__WHAT THE EXERCISE ASKS__. If a line in the following entries holds the string "agent", include it in the tally. State the total and nothing further.

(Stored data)
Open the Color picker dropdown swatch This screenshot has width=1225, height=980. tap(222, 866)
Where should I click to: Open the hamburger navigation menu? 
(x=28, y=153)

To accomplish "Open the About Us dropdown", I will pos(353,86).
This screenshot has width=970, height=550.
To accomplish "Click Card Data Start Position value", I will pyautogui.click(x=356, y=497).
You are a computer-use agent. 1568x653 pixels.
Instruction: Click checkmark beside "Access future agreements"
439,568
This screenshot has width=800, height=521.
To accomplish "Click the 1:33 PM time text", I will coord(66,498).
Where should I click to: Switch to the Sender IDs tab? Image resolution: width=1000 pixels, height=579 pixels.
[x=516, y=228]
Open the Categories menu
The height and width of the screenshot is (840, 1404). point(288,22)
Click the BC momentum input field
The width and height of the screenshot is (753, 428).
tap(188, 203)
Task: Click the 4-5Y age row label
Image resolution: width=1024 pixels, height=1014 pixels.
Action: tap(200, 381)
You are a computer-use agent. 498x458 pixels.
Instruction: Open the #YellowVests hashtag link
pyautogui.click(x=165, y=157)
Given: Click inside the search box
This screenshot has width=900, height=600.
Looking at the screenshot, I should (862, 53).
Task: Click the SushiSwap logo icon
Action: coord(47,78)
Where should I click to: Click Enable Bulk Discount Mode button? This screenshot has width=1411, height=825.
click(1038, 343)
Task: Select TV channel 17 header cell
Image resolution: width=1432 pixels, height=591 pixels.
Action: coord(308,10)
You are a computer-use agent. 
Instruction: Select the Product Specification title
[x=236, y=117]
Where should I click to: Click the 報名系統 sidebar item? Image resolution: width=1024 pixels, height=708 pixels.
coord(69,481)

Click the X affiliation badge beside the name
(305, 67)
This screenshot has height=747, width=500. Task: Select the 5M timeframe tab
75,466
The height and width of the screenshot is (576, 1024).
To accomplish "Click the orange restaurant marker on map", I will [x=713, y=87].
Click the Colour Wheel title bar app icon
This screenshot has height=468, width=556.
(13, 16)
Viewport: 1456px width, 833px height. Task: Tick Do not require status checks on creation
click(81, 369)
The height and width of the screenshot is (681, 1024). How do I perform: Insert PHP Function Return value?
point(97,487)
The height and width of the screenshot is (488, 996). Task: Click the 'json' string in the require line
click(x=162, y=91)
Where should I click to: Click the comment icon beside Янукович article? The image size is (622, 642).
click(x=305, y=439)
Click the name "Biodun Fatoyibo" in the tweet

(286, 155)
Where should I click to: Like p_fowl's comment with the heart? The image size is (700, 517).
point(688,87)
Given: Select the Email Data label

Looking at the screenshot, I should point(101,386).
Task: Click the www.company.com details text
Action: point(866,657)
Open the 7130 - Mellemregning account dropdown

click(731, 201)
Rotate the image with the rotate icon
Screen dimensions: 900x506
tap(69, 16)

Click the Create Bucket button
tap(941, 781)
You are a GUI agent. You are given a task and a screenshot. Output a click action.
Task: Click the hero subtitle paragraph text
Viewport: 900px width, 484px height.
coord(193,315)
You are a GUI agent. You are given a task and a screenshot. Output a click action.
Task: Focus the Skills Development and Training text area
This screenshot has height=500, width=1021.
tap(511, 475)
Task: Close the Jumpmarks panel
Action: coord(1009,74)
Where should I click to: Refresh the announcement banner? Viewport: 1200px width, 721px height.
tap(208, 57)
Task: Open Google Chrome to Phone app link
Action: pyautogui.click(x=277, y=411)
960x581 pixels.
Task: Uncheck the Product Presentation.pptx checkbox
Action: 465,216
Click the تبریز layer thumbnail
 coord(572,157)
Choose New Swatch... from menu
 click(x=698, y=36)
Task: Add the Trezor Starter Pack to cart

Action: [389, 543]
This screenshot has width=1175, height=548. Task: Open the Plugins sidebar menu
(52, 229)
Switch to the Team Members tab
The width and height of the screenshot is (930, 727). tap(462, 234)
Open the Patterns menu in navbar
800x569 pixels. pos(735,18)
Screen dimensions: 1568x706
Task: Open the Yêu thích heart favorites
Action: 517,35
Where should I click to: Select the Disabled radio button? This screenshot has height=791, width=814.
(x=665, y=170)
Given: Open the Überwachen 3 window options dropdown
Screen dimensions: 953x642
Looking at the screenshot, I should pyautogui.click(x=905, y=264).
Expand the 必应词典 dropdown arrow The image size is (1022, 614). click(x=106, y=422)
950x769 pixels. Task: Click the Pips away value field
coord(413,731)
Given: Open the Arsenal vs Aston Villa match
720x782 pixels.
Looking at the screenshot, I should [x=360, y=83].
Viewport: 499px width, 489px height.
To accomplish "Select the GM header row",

__RESULT__. 5